Assignment: Check each line of the entries below for the word "field" and state only how many lines have it.

[Records supplied]

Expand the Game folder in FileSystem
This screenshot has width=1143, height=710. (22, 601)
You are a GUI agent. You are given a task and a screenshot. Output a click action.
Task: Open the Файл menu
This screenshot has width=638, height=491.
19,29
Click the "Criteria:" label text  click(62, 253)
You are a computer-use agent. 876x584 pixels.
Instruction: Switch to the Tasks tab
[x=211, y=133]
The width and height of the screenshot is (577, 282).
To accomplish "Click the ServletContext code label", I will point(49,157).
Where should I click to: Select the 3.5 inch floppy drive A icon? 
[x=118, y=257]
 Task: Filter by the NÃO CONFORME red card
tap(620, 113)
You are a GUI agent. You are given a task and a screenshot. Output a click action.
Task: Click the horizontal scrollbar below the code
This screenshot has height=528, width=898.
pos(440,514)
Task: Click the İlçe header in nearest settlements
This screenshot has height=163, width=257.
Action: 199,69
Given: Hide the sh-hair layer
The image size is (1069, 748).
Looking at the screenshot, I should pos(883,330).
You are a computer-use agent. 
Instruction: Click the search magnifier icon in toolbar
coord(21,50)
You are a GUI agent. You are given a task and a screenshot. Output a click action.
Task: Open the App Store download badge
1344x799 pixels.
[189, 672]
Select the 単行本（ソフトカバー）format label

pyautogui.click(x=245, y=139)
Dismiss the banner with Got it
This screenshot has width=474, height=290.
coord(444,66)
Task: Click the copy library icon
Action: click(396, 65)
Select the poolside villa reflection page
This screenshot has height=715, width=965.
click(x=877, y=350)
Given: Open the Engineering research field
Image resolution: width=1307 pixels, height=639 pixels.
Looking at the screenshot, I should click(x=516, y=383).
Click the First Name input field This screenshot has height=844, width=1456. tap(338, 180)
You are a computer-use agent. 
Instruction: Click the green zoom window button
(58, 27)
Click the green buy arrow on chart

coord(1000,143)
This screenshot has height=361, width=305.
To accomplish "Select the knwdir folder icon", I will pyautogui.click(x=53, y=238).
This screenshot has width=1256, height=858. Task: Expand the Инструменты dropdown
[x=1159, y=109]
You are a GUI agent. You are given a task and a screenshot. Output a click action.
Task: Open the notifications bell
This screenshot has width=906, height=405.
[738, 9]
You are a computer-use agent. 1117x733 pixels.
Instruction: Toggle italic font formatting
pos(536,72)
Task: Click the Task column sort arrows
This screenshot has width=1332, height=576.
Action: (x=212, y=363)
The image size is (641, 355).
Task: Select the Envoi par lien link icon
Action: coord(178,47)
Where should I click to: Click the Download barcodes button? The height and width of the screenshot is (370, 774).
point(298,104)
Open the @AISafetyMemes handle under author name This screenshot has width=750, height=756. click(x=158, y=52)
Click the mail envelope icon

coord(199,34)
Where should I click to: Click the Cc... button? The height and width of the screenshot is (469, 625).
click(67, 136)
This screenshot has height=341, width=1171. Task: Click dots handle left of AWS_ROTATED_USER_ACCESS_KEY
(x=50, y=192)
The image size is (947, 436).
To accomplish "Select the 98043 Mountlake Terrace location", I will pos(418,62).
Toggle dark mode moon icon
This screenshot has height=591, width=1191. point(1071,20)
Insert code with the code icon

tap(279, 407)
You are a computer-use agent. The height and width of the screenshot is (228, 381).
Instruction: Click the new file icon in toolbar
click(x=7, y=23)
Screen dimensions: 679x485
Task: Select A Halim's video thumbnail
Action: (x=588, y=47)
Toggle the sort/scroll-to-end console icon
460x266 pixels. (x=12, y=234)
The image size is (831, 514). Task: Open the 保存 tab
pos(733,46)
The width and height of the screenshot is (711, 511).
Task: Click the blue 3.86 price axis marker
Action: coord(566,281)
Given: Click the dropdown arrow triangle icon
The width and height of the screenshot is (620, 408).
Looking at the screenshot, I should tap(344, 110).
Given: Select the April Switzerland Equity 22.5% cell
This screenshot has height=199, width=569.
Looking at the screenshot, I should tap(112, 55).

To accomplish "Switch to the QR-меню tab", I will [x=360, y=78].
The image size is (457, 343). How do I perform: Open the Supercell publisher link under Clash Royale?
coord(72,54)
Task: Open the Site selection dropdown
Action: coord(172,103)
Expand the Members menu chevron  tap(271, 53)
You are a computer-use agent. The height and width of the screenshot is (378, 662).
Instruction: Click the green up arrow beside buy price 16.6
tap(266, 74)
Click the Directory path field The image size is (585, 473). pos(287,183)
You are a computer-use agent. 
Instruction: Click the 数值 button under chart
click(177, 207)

[/Records supplied]

Task output: 3